Standard Web APIs vs. Developer Experience
Conflict: Standard API might be less ergonomic than custom abstraction.
Resolution:
- Prefer standard API when it's "good enough"
- Only create custom abstraction if it significantly improves DX
- Use composable patterns to improve ergonomics
Example: Standard fetch is less ergonomic than custom transport, but composable wrappers (wrapWithRetries, wrapWithLogging) improve DX while staying standard.
Priority Order
When principles conflict, use this priority order:
- Streaming-First (never break streaming)
- Maintain Functionality (preserve capabilities)
- Developer Experience (prioritize common cases)
- Simplicity (remove complexity)
- Progressive Disclosure (simple by default)
- Standard Web APIs (use platform capabilities)
- Separation of Concerns (clear boundaries)
- Unified Naming (consistent terminology)

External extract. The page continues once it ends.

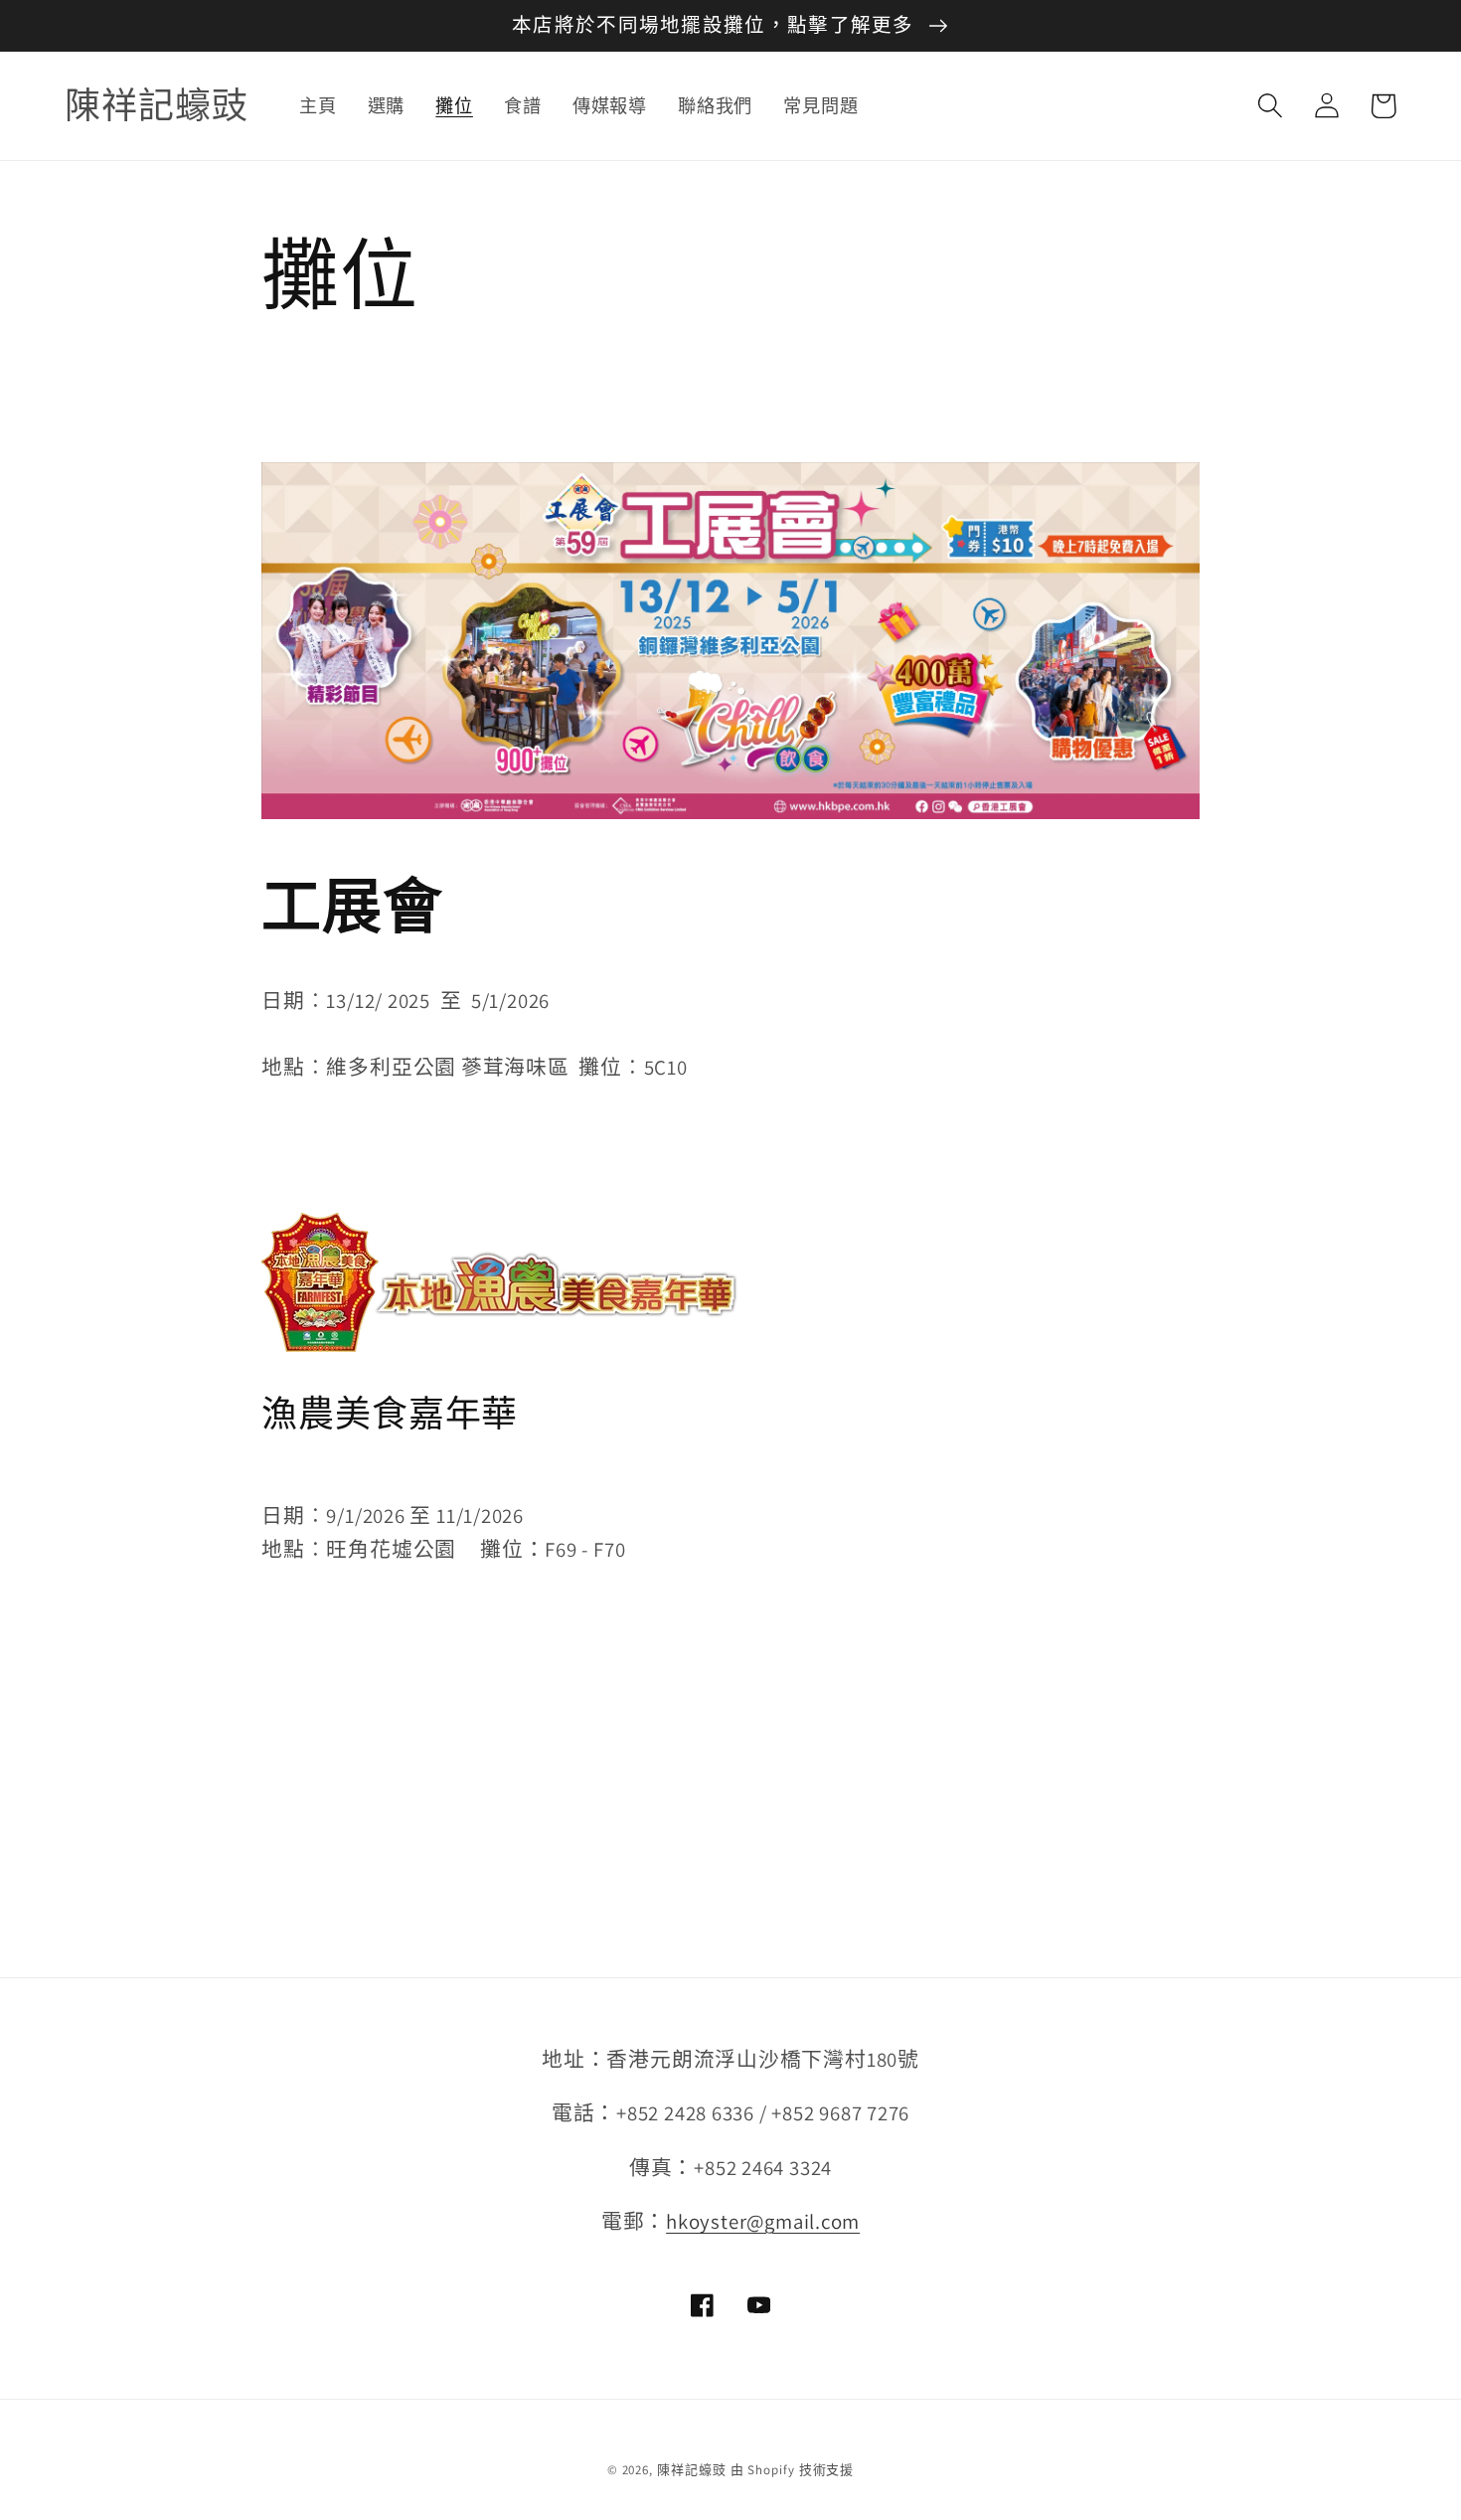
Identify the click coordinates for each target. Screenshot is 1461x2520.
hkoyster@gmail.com (763, 2221)
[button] (1269, 106)
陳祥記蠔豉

Rationale: Functionality and developer experience are non-negotiable. Simplicity and other principles support these goals.
Conclusion
These principles guide Baleybots development. They emerged from the v2.0 refactoring and will continue to guide future decisions.
Remember:
- Migration pain is temporary. Code complexity is forever.
- Simple cases should be simple. Complex cases should be possible.
- Preserve functionality while simplifying implementation.
- Prioritize developer experience in all decisions.
When in doubt, refer to these principles. They are the foundation of Baleybots architecture.